#### Data section:
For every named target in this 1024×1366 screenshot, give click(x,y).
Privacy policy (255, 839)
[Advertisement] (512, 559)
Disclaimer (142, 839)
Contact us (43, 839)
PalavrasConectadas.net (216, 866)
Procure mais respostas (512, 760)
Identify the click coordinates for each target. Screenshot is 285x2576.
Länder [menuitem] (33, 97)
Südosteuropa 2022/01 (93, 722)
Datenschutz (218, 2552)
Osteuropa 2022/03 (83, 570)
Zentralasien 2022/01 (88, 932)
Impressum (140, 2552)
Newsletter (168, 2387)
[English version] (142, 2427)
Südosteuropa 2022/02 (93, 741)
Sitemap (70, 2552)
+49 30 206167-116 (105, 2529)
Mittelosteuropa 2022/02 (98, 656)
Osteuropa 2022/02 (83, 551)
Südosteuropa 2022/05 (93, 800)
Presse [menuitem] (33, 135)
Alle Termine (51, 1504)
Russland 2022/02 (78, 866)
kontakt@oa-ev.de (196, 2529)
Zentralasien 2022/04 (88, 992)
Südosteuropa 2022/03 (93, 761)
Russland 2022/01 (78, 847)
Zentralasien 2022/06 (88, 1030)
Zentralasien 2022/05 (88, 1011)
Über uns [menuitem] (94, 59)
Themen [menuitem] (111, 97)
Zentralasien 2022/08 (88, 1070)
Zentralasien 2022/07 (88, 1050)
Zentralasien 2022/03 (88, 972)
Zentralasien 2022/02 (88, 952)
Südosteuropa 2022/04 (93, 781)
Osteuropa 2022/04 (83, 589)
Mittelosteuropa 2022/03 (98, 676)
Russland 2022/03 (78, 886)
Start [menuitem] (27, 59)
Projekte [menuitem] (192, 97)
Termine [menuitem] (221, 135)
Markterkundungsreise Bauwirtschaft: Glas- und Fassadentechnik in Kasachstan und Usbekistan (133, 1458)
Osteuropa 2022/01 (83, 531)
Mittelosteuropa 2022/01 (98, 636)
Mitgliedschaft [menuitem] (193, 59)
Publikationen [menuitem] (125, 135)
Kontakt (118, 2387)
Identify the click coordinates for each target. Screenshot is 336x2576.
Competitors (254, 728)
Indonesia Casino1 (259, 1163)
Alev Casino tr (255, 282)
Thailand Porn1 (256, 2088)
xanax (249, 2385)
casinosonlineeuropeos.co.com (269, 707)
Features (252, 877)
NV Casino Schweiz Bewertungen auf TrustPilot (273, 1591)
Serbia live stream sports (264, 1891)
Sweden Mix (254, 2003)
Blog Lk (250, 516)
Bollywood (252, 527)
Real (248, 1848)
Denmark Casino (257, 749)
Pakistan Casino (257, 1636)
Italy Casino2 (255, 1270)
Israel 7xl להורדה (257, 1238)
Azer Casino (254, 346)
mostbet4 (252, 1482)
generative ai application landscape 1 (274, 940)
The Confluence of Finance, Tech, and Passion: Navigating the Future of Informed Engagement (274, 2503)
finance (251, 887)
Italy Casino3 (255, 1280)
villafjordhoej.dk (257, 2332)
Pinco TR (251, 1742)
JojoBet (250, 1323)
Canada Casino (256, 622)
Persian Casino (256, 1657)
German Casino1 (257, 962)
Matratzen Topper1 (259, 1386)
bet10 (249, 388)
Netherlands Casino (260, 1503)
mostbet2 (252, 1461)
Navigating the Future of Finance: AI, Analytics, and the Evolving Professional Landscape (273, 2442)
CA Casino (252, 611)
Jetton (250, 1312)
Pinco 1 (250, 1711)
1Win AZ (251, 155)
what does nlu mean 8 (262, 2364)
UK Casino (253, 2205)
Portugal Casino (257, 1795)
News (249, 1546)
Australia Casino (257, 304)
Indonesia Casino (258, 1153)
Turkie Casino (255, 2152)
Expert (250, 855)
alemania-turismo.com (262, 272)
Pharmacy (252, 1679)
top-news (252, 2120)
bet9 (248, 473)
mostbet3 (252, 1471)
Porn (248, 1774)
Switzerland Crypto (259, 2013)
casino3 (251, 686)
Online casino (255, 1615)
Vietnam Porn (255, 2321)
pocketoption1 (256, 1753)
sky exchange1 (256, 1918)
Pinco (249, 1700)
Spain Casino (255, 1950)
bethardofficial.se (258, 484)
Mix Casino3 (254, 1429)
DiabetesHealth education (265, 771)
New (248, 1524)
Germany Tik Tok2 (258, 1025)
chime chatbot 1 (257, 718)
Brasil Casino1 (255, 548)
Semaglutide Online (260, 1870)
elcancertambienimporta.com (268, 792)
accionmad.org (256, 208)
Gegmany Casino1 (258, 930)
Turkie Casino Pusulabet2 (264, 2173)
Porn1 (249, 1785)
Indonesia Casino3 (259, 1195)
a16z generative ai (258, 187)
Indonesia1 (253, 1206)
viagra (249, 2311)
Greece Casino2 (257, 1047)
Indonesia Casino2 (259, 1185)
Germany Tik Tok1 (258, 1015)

#### The problem:
From the records above, repeat exactly the lines from the one with "Markterkundungsreise Bauwirtschaft: Glas- und" through the one with "Competitors (254, 728)", both included.

#### Task result:
Markterkundungsreise Bauwirtschaft: Glas- und Fassadentechnik in Kasachstan und Usbekistan (133, 1458)
Osteuropa 2022/01 (83, 531)
Mittelosteuropa 2022/01 (98, 636)
Mitgliedschaft [menuitem] (193, 59)
Publikationen [menuitem] (125, 135)
Kontakt (118, 2387)
Identify the click coordinates for each target. Screenshot is 336x2576.
Competitors (254, 728)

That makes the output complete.